๑۩۞۩๑ Kitap Dünyası - İlim Dünyası Kütüphanesi ๑۩۞۩๑ => el-İhtiyar => Konuyu başlatan: Sümeyye üzerinde 09 Nisan 2011, 13:51:50



Konu Başlığı: Mestler üzerine meshetmek
Gönderen: Sümeyye üzerinde 09 Nisan 2011, 13:51:50
MESTLER ÜZERİNE MESHETMEK


Meshin câizliğinin delili sünnettir. Hz. Ali (ra) den rivayet olunduğuna  göre Hz. Peygamber (sas) bu hususda şöyle buyurdu:

 “Yolcu üç gün üç gece, mukim ise bir gün bir geceyle mesheder.” [51] Hasan el-Basrî dedi ki; “Hz. Peygamber (sas) in ashabından yetmiş kişi onun mestler üzerine meshettiğini anlattılar.” Ebû Hanîfe dedi ki; “Mestler üzerine meshin meşruiyetini inkâr edenin küfründen korkulur. Çünkü bunun meşruiyetine dair mütevatire benzer haberler nakledilmiştir.” İmam Ebû Yûsuf dedi ki; Kur'an'ın kendi misliyle neshi caizdir. Ebû Hanîfe dedi ki; “Mesh hususunda ihtilaf edilmiş olsaydı, biz meshetmezdik.”

Gusül hariç, abdest alması gereken kimsenin meshetmesi caizdir: Zira bu hususda Safvan b. Assal'ın hadîsi vardır; der ki:

“Seferi olduğumuzda mestlerimizi cünüblükden dolayı değil de küçük veya büyük abdest bozma veya uyku hali sebebiyle üç gün üç gece müddetle ayaklarımızdan çıkarmamamızı Hz. Peygamber (sas) bize emretti.” [52]

Her iki mestin de tam bir temizlik üzerine giyilmesi lâzımdır: Temizliğin, mestlerin giyilmesinden önce veya sonra tamamlanmış olması farketmez. Öyle ki, bir kimse sadece ayaklarını yıkayıp mestlerini giyer, sonra da abdestini tamamlarsa; meshi caiz olur. Temizliğin tamamlanması hades hali vukuunda şarttır.

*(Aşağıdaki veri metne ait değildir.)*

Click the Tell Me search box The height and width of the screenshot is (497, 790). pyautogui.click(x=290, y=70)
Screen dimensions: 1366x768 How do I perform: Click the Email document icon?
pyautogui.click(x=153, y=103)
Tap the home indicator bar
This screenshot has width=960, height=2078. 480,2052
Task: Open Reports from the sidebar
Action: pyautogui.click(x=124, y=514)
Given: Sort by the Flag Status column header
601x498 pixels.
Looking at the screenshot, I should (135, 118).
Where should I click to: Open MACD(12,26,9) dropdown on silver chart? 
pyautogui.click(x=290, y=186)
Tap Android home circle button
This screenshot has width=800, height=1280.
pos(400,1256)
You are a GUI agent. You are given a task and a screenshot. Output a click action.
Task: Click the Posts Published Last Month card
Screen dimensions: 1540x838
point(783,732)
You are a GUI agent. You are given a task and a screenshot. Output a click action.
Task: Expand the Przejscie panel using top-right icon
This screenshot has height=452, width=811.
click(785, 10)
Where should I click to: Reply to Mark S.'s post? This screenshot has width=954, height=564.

Çünkü mest, hades (abdestsizlik) halinin ayaklara sirayetine mani olur; ama onu ortadan kaldırmaz. Böyle olunca da hades hali vukuunda onun yani meshin hükmü ortaya çıkar. Dolayısıyla o esnadaki şart göz önüne alınır. Bu konudaki hadîs-i şerife dayanarak, mestler ayaktayken bozulan abdestten sonra mukim bir gün bir gece, yolcu ise üç gün üç gece müddetle mesheder: Çünkü abdestin bozulmasından önceki temizlik meshile değil, yıkamayla yapılmıştı. Zira mest sonradan meydana gelen hadesin ayaklara sirayetine mani olmuştur. Şu halde mesh müddeti; mestler ayaktayken bozulan abdestten sonra işlemeye başlar.

Mesh, el parmaklarıyla mestler üzerine yukarıya doğru bir hat boyunca verilir: Öyle ki, bir kimse mestin tabanını veya topuğunu veya dikey kısmını meshederse caiz olmaz. Zira Hz, Ali (ra) demiştir ki; “Eğer din şahsî görüşlere göre olsa idi,  o zaman mestin tabanını meshetmek daha uygun olurdu. Ama ben Hz. Peygamber (sas) in mestler üzerine meshettiğini gördüm.”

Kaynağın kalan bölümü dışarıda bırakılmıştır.